To Stickenham—yes, I would go there immediately. But the resolve gave no exulting throb to my bosom.

I went to that spot so consecrated to my memory by bright skies and brighter faces; the spot where I had so often urged the flying ball and marshalled the mimic army—it was there that I stood; and I asked of a miserable half-starved woman, “where was the play-ground of my youth?” and she showed me a “brick-field.”

I walked a few steps further, and asked for the school-house of my happiest days—and one pointed out to me a brawling ale-house. It was a bitter change. I asked of another where was now my old light-hearted, deep-learned, French schoolmaster, Monsieur Cherfeuil. He had gone back to France. The emigrés had been recalled by Napoleon.

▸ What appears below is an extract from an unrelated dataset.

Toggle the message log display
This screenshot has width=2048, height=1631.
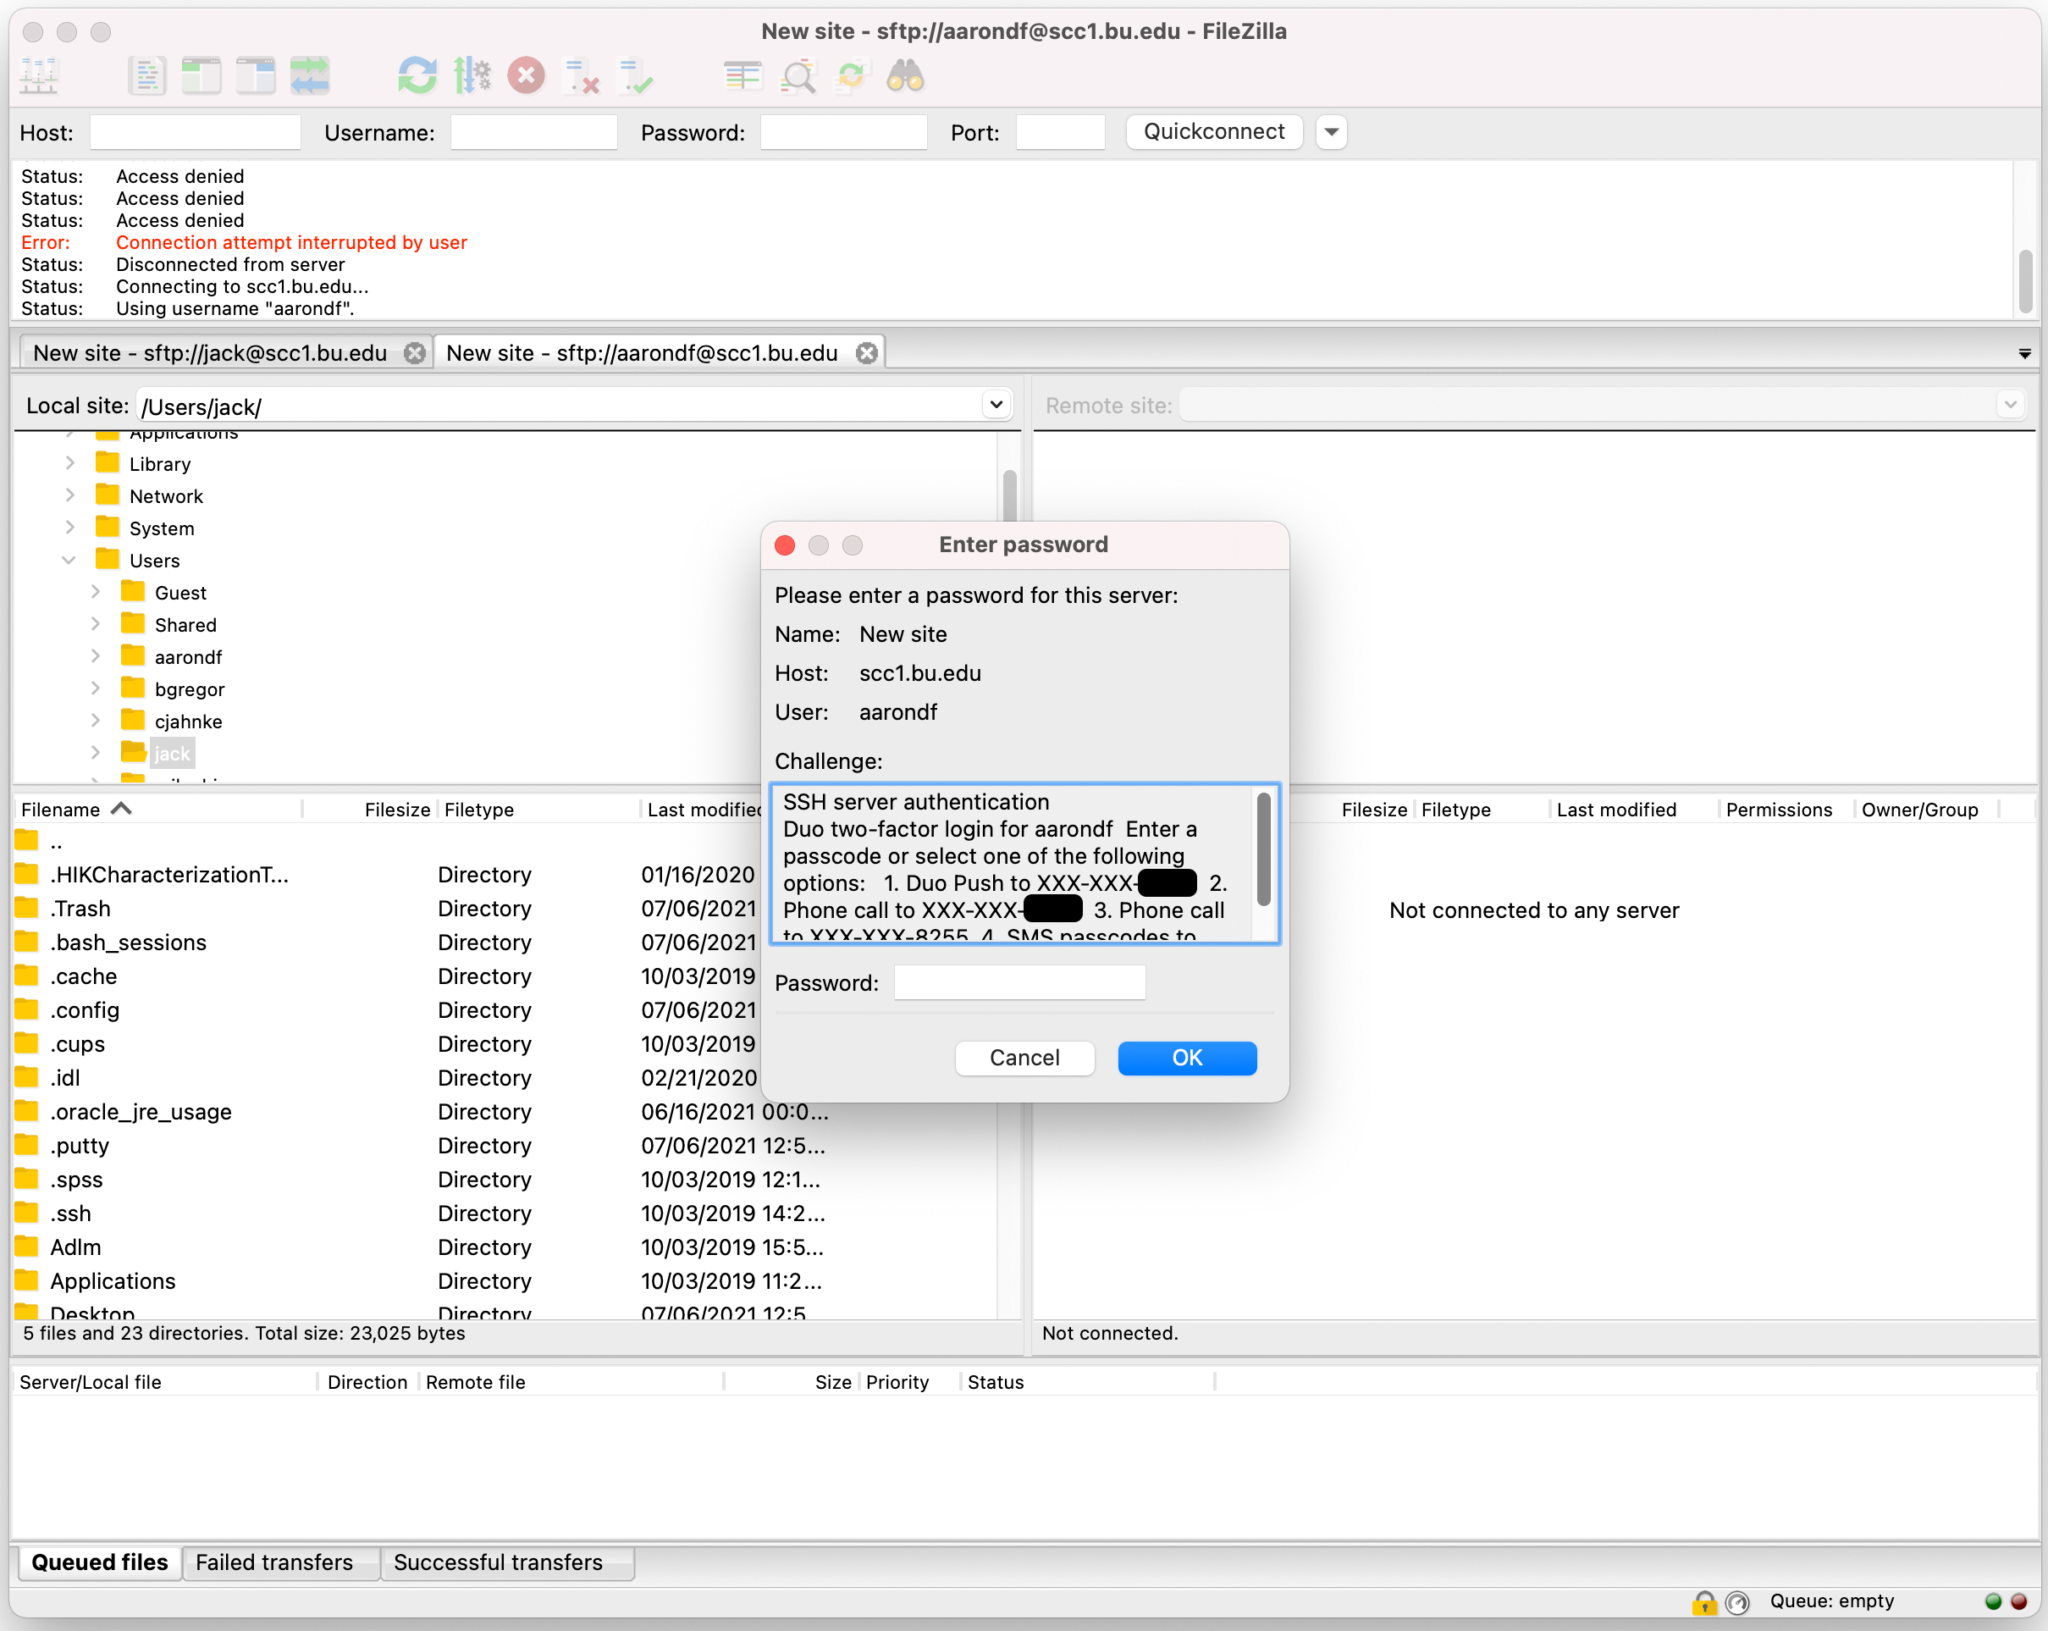point(147,75)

There was one other question that I dreaded, yet burned to ask—I need not state how fearful it was to me, since it was to learn the fate of her whom I had honoured, and loved, and hailed, as my mother—the beautiful and the kind Mrs Cherfeuil. I conjectured that she, too, had gone to France with her husband, and the idea was painful to me.

“There have been great alterations here, my good girl,” said I to a young person whom I afterwards met.

“Very great, indeed, sir,—they have ruined father and mother.”

“Your name, my dear, is Susan Archer.”

“Bless me, so it is, sir!”

“And you seem a very intelligent little girl, indeed.”

“Yes, I have had a good deal of book-learning, but all that is past and gone now. When Mrs Cherfeuil lived in that house, she took care that we should always have a home of our own, fire in the grate, and a loaf in the cupboard—she had me sent to school—but now she is gone!”